▶ **练习题目**:
重写下列所有条目，把其中的“screenshot”一律换成“image”，其余内容保持不变，答案中不要包含图片。

┌──

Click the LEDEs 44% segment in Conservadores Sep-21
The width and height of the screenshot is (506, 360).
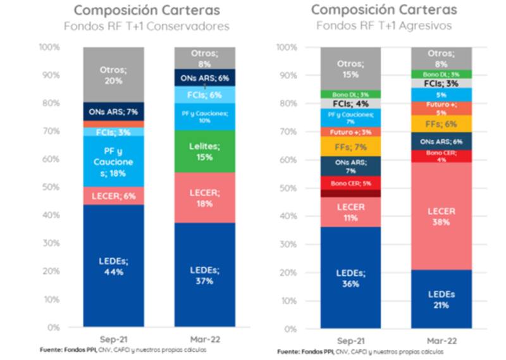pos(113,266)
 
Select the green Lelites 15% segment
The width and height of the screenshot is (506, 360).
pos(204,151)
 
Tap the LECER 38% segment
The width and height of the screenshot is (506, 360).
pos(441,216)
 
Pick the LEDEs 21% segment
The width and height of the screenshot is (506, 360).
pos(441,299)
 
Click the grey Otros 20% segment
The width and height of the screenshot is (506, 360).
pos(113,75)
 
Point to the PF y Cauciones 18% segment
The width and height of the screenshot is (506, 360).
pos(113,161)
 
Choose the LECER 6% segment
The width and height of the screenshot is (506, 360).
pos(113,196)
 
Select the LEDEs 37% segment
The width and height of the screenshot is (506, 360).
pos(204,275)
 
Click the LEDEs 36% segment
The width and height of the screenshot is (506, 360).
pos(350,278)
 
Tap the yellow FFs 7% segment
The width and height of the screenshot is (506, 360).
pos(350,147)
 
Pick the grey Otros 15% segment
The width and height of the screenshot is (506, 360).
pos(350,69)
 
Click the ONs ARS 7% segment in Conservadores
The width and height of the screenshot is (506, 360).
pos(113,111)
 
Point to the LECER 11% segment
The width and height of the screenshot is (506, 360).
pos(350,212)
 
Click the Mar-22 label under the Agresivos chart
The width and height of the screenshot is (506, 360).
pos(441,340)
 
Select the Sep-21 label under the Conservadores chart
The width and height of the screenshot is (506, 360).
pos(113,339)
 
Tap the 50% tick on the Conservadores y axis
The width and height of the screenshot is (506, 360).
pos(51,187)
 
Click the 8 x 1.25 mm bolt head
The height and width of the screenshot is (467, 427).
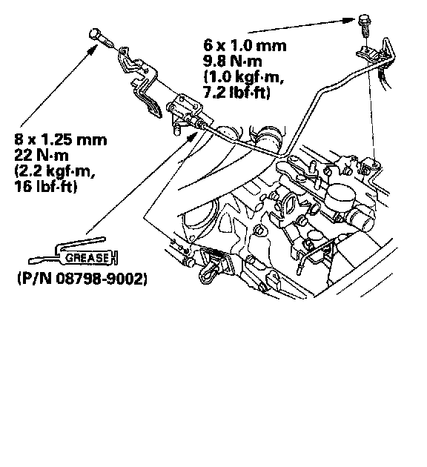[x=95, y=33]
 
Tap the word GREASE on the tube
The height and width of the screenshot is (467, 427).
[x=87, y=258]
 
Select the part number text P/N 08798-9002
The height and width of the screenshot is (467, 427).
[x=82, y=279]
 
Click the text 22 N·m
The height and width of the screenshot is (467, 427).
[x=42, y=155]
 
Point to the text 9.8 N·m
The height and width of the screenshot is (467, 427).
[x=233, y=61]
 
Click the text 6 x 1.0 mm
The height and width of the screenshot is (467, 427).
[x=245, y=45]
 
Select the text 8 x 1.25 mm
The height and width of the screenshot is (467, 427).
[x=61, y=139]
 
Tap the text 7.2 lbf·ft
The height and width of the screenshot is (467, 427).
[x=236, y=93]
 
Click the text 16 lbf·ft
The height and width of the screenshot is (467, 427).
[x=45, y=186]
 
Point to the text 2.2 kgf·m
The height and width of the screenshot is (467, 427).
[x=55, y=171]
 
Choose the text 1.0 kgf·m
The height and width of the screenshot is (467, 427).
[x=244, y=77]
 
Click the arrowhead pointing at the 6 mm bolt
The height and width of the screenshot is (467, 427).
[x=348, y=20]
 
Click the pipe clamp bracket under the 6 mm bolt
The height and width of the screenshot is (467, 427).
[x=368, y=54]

└──

▶ **参考答案**:
Click the LEDEs 44% segment in Conservadores Sep-21
The width and height of the image is (506, 360).
pos(113,266)
 
Select the green Lelites 15% segment
The width and height of the image is (506, 360).
pos(204,151)
 
Tap the LECER 38% segment
The width and height of the image is (506, 360).
pos(441,216)
 
Pick the LEDEs 21% segment
The width and height of the image is (506, 360).
pos(441,299)
 
Click the grey Otros 20% segment
The width and height of the image is (506, 360).
pos(113,75)
 
Point to the PF y Cauciones 18% segment
The width and height of the image is (506, 360).
pos(113,161)
 
Choose the LECER 6% segment
The width and height of the image is (506, 360).
pos(113,196)
 
Select the LEDEs 37% segment
The width and height of the image is (506, 360).
pos(204,275)
 
Click the LEDEs 36% segment
The width and height of the image is (506, 360).
pos(350,278)
 
Tap the yellow FFs 7% segment
The width and height of the image is (506, 360).
pos(350,147)
 
Pick the grey Otros 15% segment
The width and height of the image is (506, 360).
pos(350,69)
 
Click the ONs ARS 7% segment in Conservadores
The width and height of the image is (506, 360).
pos(113,111)
 
Point to the LECER 11% segment
The width and height of the image is (506, 360).
pos(350,212)
 
Click the Mar-22 label under the Agresivos chart
The width and height of the image is (506, 360).
pos(441,340)
 
Select the Sep-21 label under the Conservadores chart
The width and height of the image is (506, 360).
pos(113,339)
 
Tap the 50% tick on the Conservadores y axis
The width and height of the image is (506, 360).
pos(51,187)
 
Click the 8 x 1.25 mm bolt head
The height and width of the image is (467, 427).
[x=95, y=33]
 
Tap the word GREASE on the tube
The height and width of the image is (467, 427).
[x=87, y=258]
 
Select the part number text P/N 08798-9002
The height and width of the image is (467, 427).
[x=82, y=279]
 
Click the text 22 N·m
The height and width of the image is (467, 427).
[x=42, y=155]
 
Point to the text 9.8 N·m
The height and width of the image is (467, 427).
[x=233, y=61]
 
Click the text 6 x 1.0 mm
The height and width of the image is (467, 427).
[x=245, y=45]
 
Select the text 8 x 1.25 mm
The height and width of the image is (467, 427).
[x=61, y=139]
 
Tap the text 7.2 lbf·ft
The height and width of the image is (467, 427).
[x=236, y=93]
 
Click the text 16 lbf·ft
The height and width of the image is (467, 427).
[x=45, y=186]
 
Point to the text 2.2 kgf·m
The height and width of the image is (467, 427).
[x=55, y=171]
 
Choose the text 1.0 kgf·m
The height and width of the image is (467, 427).
[x=244, y=77]
 
Click the arrowhead pointing at the 6 mm bolt
The height and width of the image is (467, 427).
[x=348, y=20]
 
Click the pipe clamp bracket under the 6 mm bolt
The height and width of the image is (467, 427).
[x=368, y=54]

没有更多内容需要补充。